• [Task to carry out]
For this exercise, retype the lines from the one that holds "Task: Click the" through the one that holds "Given: Click the May 19 to 31 footnote" in the records below, both included, exactly and without pictures.

• [Given data]
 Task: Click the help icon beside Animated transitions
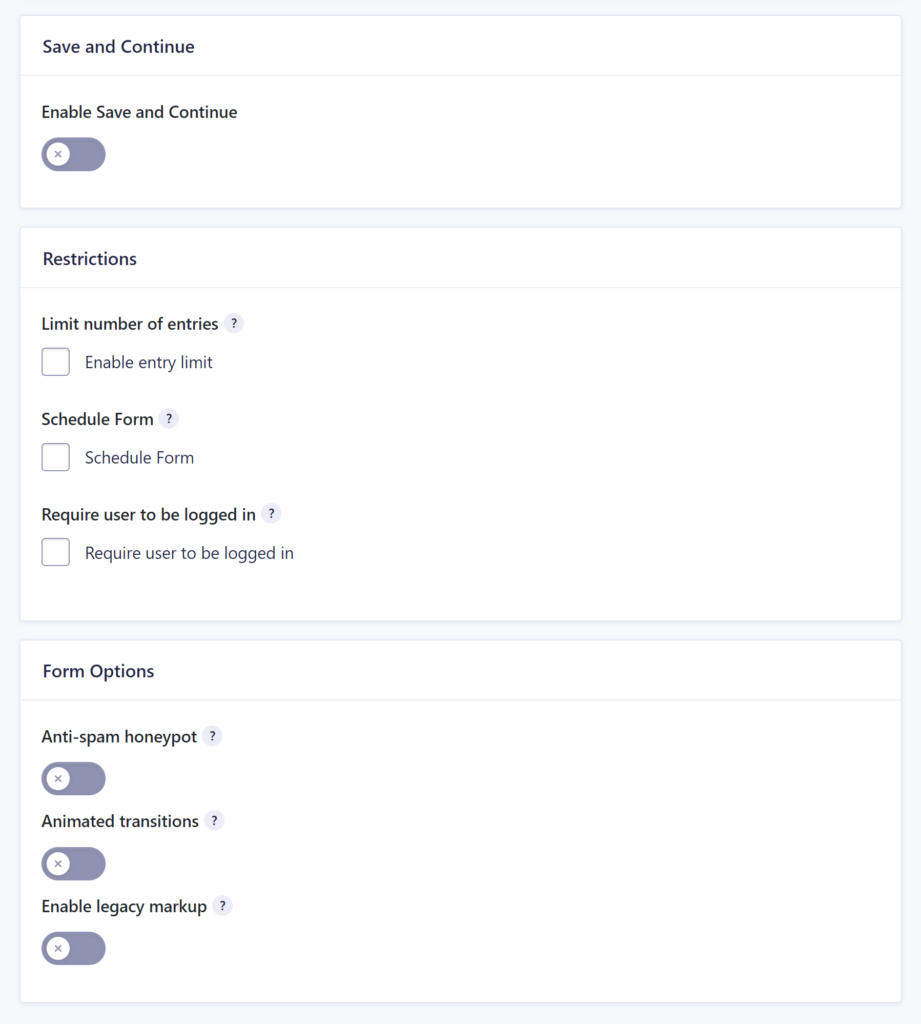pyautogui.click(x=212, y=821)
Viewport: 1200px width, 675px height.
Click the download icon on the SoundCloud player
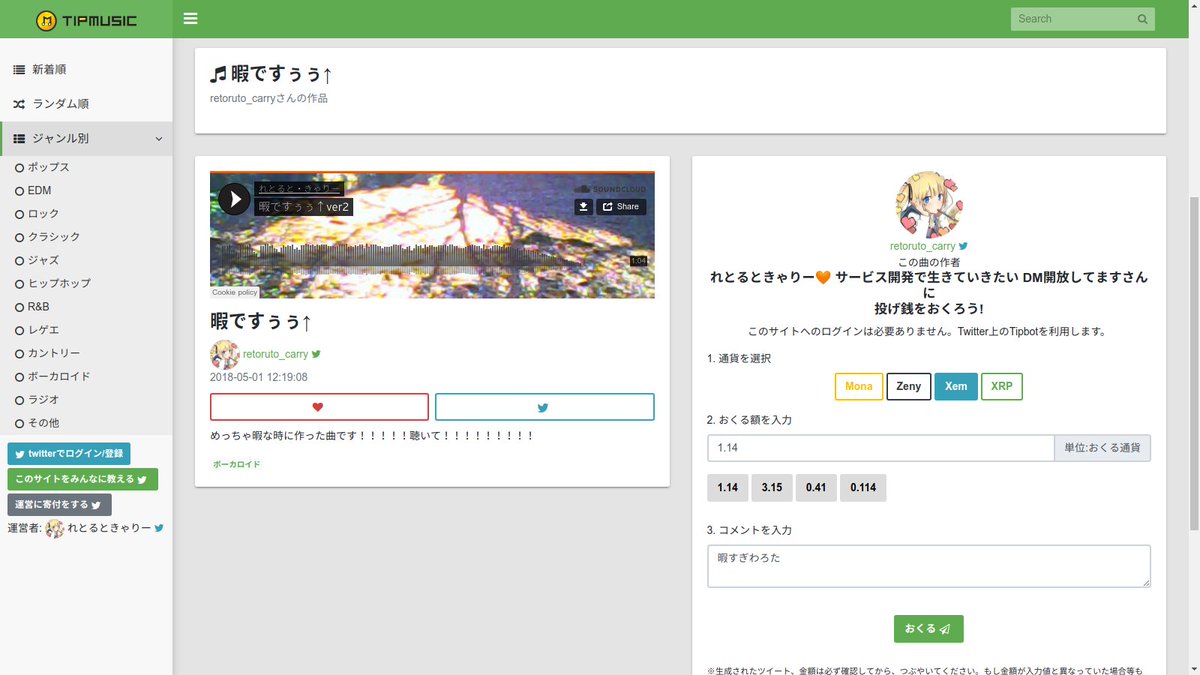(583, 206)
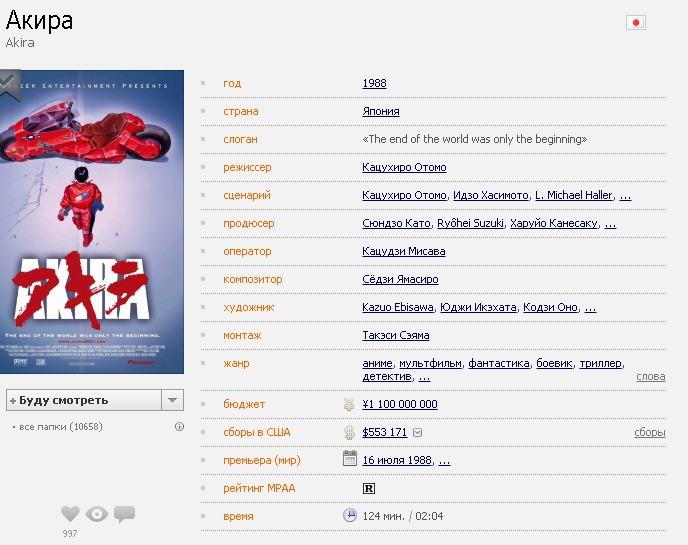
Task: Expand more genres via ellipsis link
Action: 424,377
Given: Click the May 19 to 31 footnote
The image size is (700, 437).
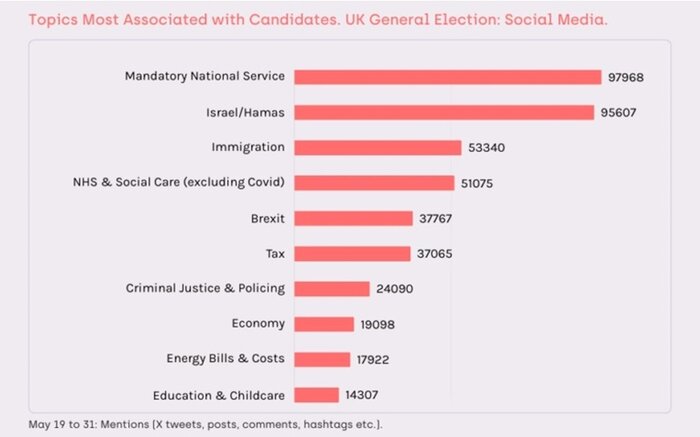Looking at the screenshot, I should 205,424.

---

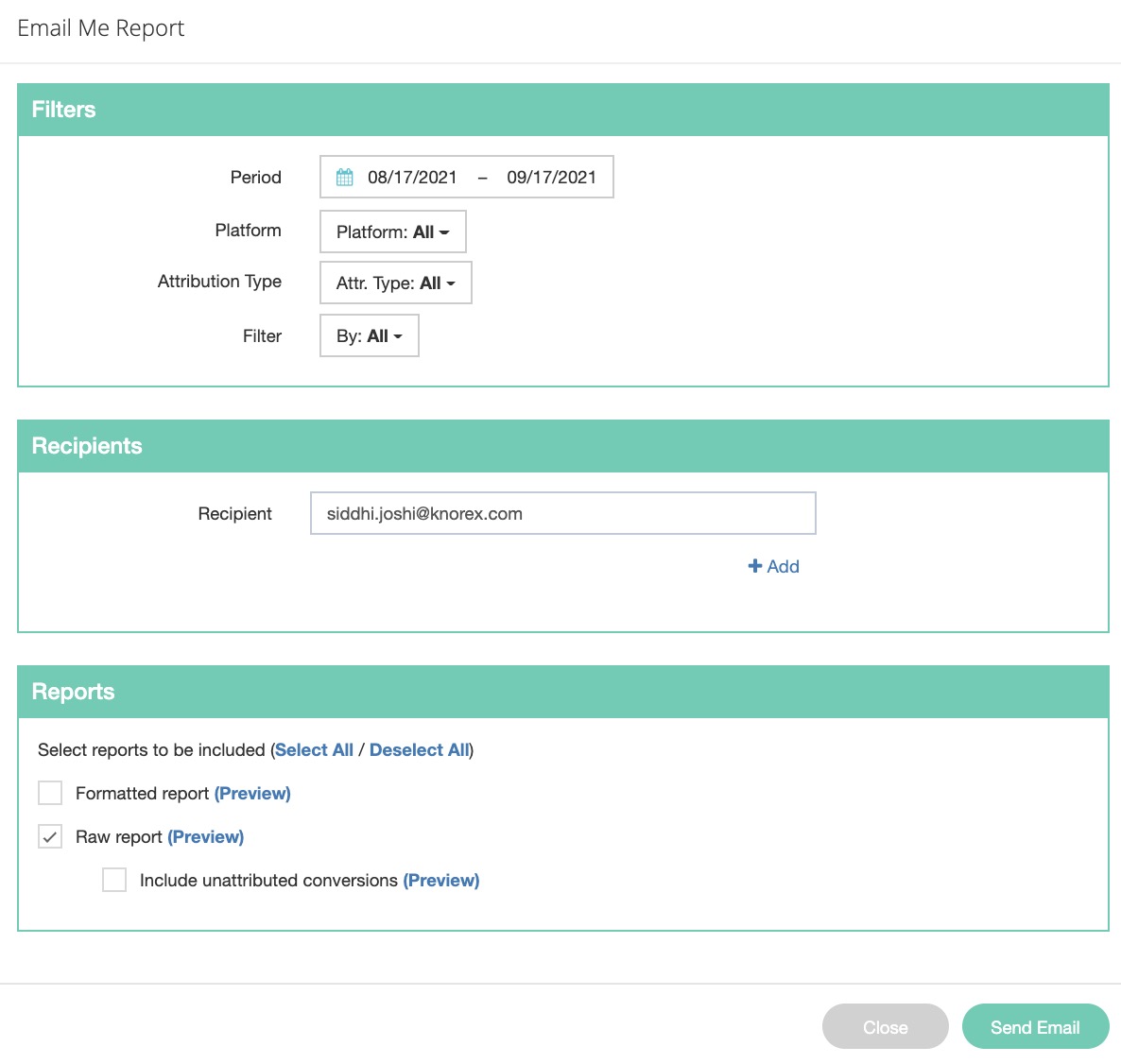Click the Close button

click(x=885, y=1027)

• [Completed task]
 Task: Click the help icon beside Animated transitions
pyautogui.click(x=212, y=821)
Viewport: 1200px width, 675px height.
Click the download icon on the SoundCloud player
(583, 206)
Task: Expand more genres via ellipsis link
Action: 424,377
Given: Click the May 19 to 31 footnote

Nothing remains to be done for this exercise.